- **Selection**
State machine source is denoted with a \texttt{.sm} suffix. These are
converted to \texttt{.c} files by statecomp. If you are building out of tree,
the \texttt{.c} files will end up in the build tree; otherwise you'll be in
the confusing situation of having both versions in the same subdirectory. If
modifying these, be careful to only modify the \texttt{.sm} files -- the
corresponding \texttt{.c} file can be overwritten on rebuilds.
\subsection{Build system}
The build system relies on the ``single makefile'' concept that was promoted
by someone or another other than us (we should have a reference). Overall
we're relatively happy with it.
We also adopted the Linux 2.6 kernel style of obfuscating the actual compile
lines. This can be irritating if you're trying to debug the build system. It
can be turned off with a ``make V=1'', which makes the build verbose again.

- **Data section**
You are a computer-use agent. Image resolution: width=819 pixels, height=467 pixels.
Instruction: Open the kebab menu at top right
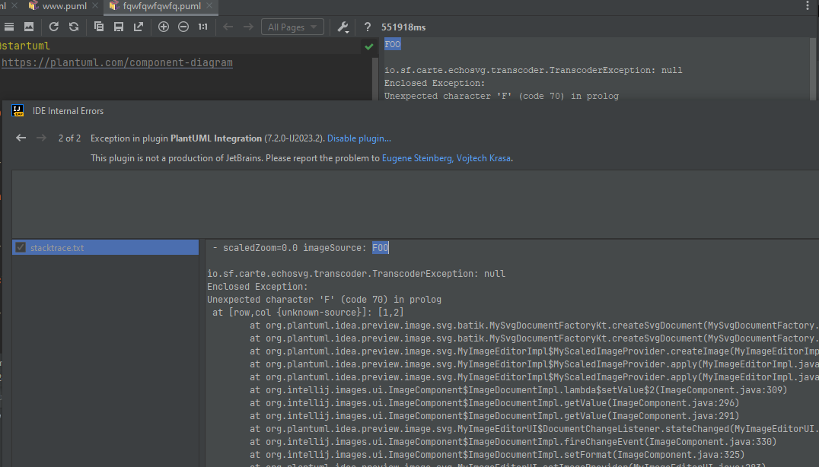pos(808,6)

- **Things to do**
1. In the build notes, what command turns off the obscured compile lines?
2. In the build notes, rewrite the part that opens with the words containing "State machine source" and closes with "happy with it.", swapping "statecomp" for "the state compiler".
3. Extend the build notes past their final sentence.
The data has no connection to the build notes.

- **Expected results**
1. Running "make V=1" turns them off and makes the build verbose again.

2.
State machine source is denoted with a \texttt{.sm} suffix. These are
converted to \texttt{.c} files by the state compiler. If you are building out of tree,
the \texttt{.c} files will end up in the build tree; otherwise you'll be in
the confusing situation of having both versions in the same subdirectory. If
modifying these, be careful to only modify the \texttt{.sm} files -- the
corresponding \texttt{.c} file can be overwritten on rebuilds.
\subsection{Build system}
The build system relies on the ``single makefile'' concept that was promoted
by someone or another other than us (we should have a reference). Overall
we're relatively happy with it.

3.
This is controlled via a variable called \texttt{QUIET\_COMPILE} in the
makefile, if you are looking for how this is done.
\subsection{Out-of-tree builds}
Some of the developers are really fond of out-of-tree builds, while others
aren't. Basically the idea is to perform the build in a separate directory so
that the output from the build process doesn't clutter up the source tree.
This can be done by executing \texttt{configure} from a separate directory.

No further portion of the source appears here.